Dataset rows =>
# # #

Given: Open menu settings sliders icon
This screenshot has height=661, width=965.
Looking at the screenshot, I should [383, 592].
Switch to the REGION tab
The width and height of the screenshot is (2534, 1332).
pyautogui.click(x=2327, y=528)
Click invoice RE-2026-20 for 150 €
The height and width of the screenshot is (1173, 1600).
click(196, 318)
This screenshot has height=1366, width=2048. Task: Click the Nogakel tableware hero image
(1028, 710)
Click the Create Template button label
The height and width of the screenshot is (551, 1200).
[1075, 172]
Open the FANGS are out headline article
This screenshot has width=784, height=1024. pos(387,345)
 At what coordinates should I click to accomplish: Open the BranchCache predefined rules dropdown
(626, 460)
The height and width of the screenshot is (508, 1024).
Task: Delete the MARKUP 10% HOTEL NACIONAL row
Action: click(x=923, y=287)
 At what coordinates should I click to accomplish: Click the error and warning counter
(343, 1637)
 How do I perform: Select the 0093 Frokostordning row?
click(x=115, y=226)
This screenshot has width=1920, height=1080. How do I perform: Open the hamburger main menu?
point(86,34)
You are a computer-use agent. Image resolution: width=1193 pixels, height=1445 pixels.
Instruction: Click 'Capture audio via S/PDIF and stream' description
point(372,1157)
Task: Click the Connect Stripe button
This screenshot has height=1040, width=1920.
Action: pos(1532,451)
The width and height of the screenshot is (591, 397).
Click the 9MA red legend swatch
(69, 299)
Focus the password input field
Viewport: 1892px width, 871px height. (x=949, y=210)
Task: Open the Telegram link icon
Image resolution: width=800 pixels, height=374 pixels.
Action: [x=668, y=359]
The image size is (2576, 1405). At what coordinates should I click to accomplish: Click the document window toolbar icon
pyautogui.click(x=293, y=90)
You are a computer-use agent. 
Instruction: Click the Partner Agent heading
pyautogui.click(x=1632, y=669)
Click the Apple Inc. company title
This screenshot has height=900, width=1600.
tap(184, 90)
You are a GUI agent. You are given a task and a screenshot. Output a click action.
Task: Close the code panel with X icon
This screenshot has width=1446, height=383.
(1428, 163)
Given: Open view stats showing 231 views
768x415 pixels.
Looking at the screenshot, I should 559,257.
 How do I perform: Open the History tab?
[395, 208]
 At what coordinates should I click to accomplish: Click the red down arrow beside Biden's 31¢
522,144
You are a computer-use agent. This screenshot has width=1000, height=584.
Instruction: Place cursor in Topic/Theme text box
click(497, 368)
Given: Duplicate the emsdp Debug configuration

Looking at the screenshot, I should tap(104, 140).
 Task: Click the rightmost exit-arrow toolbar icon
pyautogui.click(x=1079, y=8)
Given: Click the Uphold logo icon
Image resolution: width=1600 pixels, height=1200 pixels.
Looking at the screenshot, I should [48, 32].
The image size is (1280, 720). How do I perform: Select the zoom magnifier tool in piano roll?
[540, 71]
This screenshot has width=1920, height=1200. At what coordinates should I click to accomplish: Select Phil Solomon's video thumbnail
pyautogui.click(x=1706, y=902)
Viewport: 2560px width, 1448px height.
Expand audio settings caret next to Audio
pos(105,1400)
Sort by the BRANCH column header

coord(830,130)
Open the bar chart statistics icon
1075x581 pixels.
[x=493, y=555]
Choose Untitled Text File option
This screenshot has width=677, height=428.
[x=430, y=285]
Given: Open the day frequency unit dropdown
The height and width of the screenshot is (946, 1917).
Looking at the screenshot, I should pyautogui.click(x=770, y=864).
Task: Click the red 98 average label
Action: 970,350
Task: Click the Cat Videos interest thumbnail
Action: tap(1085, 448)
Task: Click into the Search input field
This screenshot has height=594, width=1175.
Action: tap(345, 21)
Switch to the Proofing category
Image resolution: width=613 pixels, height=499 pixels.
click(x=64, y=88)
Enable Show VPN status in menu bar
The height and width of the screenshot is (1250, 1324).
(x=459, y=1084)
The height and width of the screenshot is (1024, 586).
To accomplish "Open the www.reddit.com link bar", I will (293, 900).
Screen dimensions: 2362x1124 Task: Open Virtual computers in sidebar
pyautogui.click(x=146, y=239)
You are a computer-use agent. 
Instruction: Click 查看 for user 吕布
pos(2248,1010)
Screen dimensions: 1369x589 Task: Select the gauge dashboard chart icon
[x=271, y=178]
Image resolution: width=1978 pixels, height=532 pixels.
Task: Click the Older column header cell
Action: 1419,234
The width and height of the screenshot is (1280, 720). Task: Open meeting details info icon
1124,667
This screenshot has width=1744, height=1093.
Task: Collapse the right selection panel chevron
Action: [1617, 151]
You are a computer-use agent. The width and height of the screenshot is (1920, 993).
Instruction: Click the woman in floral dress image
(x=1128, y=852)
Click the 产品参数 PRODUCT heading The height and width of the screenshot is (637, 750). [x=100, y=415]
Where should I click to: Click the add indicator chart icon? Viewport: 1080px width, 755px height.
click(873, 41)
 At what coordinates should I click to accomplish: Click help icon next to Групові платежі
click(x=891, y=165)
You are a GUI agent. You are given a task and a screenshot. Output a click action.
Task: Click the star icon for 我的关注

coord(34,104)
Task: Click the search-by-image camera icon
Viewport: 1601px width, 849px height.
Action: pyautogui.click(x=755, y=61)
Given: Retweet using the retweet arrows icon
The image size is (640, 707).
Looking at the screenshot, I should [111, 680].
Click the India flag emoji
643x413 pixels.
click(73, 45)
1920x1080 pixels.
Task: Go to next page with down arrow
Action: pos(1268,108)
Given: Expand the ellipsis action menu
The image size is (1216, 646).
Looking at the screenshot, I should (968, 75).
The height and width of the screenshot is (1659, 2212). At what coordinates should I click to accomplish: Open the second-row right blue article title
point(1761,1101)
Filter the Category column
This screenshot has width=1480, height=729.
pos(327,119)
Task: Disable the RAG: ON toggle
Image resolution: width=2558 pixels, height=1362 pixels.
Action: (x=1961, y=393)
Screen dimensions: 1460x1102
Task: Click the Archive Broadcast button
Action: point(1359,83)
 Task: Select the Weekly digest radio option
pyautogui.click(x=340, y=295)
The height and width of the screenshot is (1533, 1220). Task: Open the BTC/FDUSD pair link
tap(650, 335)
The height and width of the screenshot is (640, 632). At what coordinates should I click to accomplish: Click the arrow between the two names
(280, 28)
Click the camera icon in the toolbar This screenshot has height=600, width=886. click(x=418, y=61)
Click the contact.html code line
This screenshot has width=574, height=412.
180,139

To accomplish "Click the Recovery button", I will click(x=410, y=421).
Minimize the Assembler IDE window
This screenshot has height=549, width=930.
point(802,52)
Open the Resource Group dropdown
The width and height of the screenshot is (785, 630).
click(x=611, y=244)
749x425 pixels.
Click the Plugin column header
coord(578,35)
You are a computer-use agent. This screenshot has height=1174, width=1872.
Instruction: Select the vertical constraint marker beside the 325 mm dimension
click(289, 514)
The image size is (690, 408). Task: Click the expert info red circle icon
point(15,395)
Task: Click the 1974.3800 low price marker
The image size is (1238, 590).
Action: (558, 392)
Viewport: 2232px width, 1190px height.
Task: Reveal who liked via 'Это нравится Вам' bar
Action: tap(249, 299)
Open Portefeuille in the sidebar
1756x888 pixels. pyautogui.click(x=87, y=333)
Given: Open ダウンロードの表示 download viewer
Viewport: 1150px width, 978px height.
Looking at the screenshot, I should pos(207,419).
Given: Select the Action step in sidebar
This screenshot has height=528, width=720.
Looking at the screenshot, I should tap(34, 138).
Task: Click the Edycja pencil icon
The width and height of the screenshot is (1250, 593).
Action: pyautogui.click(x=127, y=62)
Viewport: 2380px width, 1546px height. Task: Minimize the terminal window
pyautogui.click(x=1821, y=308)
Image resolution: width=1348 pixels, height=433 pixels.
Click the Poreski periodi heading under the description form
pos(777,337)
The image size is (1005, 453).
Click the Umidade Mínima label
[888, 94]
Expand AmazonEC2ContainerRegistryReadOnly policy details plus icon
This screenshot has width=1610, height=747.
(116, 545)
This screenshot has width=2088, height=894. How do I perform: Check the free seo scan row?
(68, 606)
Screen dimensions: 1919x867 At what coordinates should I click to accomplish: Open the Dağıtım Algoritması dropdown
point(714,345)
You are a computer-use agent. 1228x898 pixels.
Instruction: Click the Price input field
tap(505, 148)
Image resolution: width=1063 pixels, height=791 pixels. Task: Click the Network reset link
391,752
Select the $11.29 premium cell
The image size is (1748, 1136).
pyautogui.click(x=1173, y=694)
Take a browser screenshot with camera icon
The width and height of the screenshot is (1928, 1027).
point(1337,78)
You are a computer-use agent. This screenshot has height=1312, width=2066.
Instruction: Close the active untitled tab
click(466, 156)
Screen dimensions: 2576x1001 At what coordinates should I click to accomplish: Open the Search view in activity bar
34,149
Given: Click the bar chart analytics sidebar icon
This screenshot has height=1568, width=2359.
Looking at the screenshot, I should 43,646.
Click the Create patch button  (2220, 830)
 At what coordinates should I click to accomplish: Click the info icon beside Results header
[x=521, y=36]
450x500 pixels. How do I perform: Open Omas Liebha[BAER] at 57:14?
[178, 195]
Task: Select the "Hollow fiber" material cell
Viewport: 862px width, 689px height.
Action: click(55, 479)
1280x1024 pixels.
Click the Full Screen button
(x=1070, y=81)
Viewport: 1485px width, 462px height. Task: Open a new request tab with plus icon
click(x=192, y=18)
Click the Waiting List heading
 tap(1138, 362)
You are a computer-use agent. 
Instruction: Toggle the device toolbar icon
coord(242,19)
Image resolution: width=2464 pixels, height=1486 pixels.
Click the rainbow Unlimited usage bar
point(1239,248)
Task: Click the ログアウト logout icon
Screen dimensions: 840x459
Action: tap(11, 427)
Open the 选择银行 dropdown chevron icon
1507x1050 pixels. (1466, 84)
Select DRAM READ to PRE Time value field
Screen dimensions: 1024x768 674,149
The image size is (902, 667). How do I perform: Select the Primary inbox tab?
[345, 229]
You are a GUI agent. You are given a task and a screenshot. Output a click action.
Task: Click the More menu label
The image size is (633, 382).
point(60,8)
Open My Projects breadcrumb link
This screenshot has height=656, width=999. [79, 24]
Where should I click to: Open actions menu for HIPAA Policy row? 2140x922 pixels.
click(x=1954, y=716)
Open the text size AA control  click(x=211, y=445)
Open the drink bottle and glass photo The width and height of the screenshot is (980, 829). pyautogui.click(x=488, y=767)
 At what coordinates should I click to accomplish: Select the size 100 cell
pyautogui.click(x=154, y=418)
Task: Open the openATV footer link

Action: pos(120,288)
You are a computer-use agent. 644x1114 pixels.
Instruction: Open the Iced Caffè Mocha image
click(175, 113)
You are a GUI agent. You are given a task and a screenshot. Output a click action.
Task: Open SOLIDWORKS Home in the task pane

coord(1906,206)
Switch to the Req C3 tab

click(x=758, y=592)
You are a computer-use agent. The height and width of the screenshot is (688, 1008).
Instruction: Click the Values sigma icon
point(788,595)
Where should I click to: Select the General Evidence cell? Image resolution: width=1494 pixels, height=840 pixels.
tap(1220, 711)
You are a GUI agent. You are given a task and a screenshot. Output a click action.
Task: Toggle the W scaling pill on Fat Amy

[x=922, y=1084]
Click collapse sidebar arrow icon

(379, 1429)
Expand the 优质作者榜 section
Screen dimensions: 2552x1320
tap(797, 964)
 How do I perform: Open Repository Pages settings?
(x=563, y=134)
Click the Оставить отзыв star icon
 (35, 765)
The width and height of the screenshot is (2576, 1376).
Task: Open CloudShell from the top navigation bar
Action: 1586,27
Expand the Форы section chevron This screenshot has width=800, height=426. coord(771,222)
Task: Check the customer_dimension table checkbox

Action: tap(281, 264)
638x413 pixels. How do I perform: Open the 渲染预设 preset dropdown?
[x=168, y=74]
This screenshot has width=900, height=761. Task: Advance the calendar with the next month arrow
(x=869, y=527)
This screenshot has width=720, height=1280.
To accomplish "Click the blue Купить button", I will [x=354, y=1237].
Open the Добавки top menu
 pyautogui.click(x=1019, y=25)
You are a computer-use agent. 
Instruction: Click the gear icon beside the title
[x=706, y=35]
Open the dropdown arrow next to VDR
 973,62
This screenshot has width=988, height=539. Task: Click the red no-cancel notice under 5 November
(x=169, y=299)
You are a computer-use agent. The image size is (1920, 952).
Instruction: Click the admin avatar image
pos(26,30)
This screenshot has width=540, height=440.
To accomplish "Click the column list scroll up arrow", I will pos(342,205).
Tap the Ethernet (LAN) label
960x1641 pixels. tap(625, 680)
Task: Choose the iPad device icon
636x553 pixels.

# # #

Your goal => Revise the part of the records that opens with the line containing "Screen dimensions: 2362x1124" and closes with the line containing "Action: pyautogui.click(x=755, y=61)" by replacing every "Instruction" with "Command" and leaving all else unchanged. Output only that revised part.

Task solution =>
Screen dimensions: 2362x1124 Task: Open Virtual computers in sidebar
pyautogui.click(x=146, y=239)
You are a computer-use agent. 
Command: Click 查看 for user 吕布
pos(2248,1010)
Screen dimensions: 1369x589 Task: Select the gauge dashboard chart icon
[x=271, y=178]
Image resolution: width=1978 pixels, height=532 pixels.
Task: Click the Older column header cell
Action: 1419,234
The width and height of the screenshot is (1280, 720). Task: Open meeting details info icon
1124,667
This screenshot has width=1744, height=1093.
Task: Collapse the right selection panel chevron
Action: [1617, 151]
You are a computer-use agent. The width and height of the screenshot is (1920, 993).
Command: Click the woman in floral dress image
(x=1128, y=852)
Click the 产品参数 PRODUCT heading The height and width of the screenshot is (637, 750). [x=100, y=415]
Where should I click to: Click the add indicator chart icon? Viewport: 1080px width, 755px height.
click(873, 41)
 At what coordinates should I click to accomplish: Click help icon next to Групові платежі
click(x=891, y=165)
You are a GUI agent. You are given a task and a screenshot. Output a click action.
Task: Click the star icon for 我的关注

coord(34,104)
Task: Click the search-by-image camera icon
Viewport: 1601px width, 849px height.
Action: pyautogui.click(x=755, y=61)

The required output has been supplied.